The case of Arizona is instructive. Governor Ducey, like the president a former business executive with no prior government experience, has the dubious distinction of possessing the lowest approval for his COVID-19 response of any governor in the country, dropping from 57% in May – at the time among the lowest ratings for a US governor -- to 33% in late-June.
Governor Ducey closely associated himself with the president from the outset of the pandemic. In late April, soon after the president began urging states to reopen their economies, Ducey began doing so. Barbershops and hair salons opened on May 8th; restaurants on May 11th; the lockdown lifted on May 15. Further, Ducey prohibited local governments from implementing any more-aggressive measures, such as mandatory mask wearing. Leaked emails, in turn, revealed that Arizona’s Department of Health Services had instructed a team of researchers at Arizona State University that had been working with the state to model COVID-19 spread to cease its work.
The public in Arizona strongly opposed Ducey’s rapid reopening of the state’s economy. In our May survey, only 15% of respondents supported reopening “right away”, while 56% supported reopening in “4 to 6 weeks” or after “more than 8 weeks”. Reopening occurred despite admonitions from experts at the University of Arizona and Arizona State University indicating that reopening in May would lead to an exponential increase in COVID-19 cases in June.
In the period since the reopening, the number of daily new cases in Arizona has increased almost tenfold, from 495 (on May 15) to 4877 (on July 1). The observed increase cannot be explained by more testing alone, as suggested by President Trump. The number of administered tests on May 15th was 7,663 and on July 1st it was 17,240, a mere 2.25-fold increase in tests.
On June 29th Governor Ducey ordered a partial re-closing of businesses, such as bars, movie theaters, and gyms. This combination of reopening despite public and expert opposition, and the subsequent explosion of COVID-19 cases, likely explains Governor Ducey’s low approval.
Once again widening our focal lens to look across all states, several takeaways emerge. First, even as the public remains cautious -- with fewer than one in five Americans in our latest survey favoring immediate reopening -- Americans are nonetheless growing impatient with the apparent inability of our institutions and leaders to control the pandemic. States where governors moved quickly to reopen without following CDC guidelines and are now suffering a resurgence of the pandemic are paying the largest political price, along with an increasingly unpopular president whose handling of the pandemic has grown steadily less popular since we began polling in mid-April.

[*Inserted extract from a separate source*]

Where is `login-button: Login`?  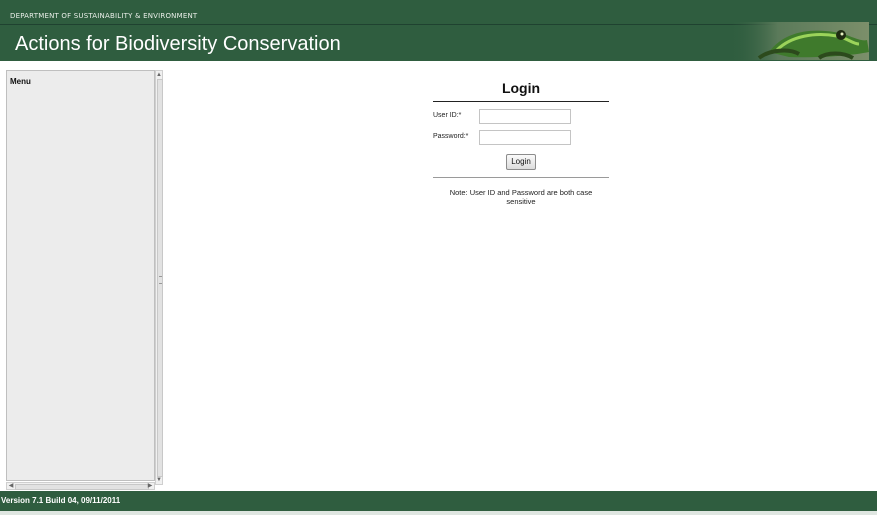 login-button: Login is located at coordinates (521, 162).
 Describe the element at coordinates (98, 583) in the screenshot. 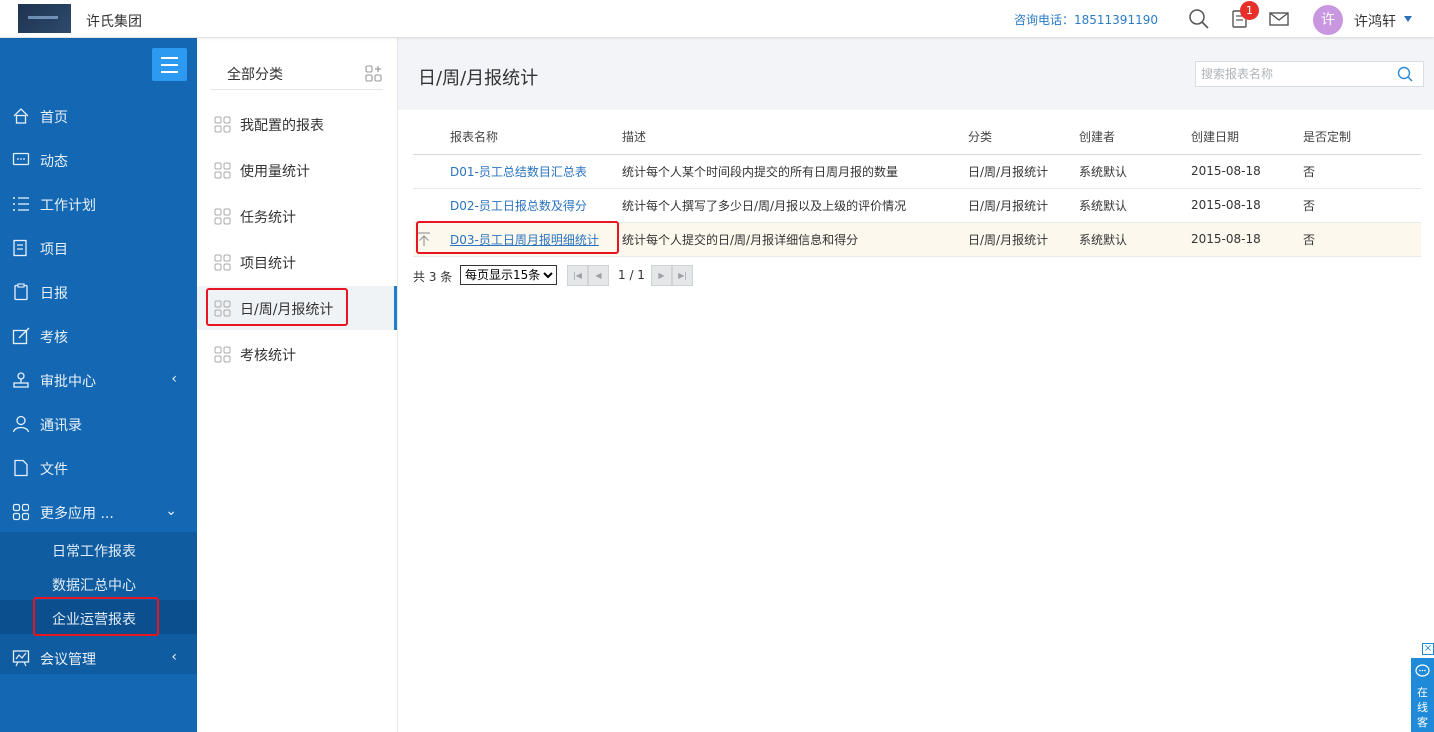

I see `sub-item-data-center: 数据汇总中心` at that location.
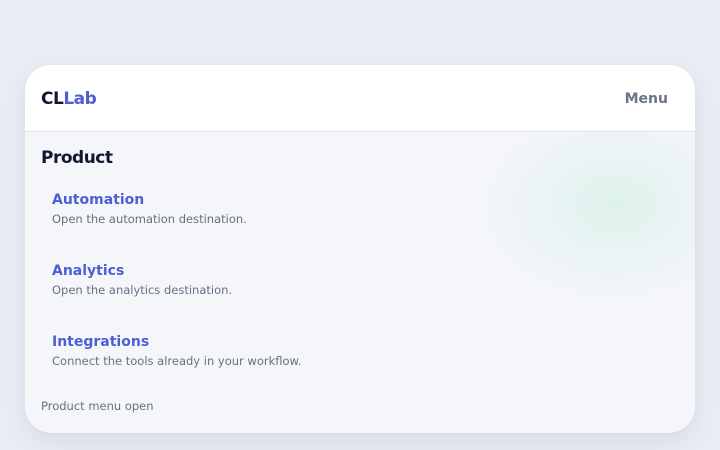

Second, the public has mostly rewarded governors who distanced themselves from the President to pursue more proactive measures -- including lockdowns and mandatory masking requirements -- especially when doing so required assuming the extra political risk of crossing the emerging partisan divide over these measures (e.g., Baker, Sununu, Hogan, and DeWine); or, in the case of Whitmer, direct confrontation with the President.
Finally, the patterns across the 50-states calls to mind a refrain repeated by many pundits and public health experts that fixing the economic crisis requires first fixing the public health crisis. To that refrain we might suggest an addendum: fixing the public health crisis also appears necessary to fix an emerging crisis of political standing and trust. In a cruel irony, the latter crisis will surely complicate any future public health efforts aimed at combating the pandemic.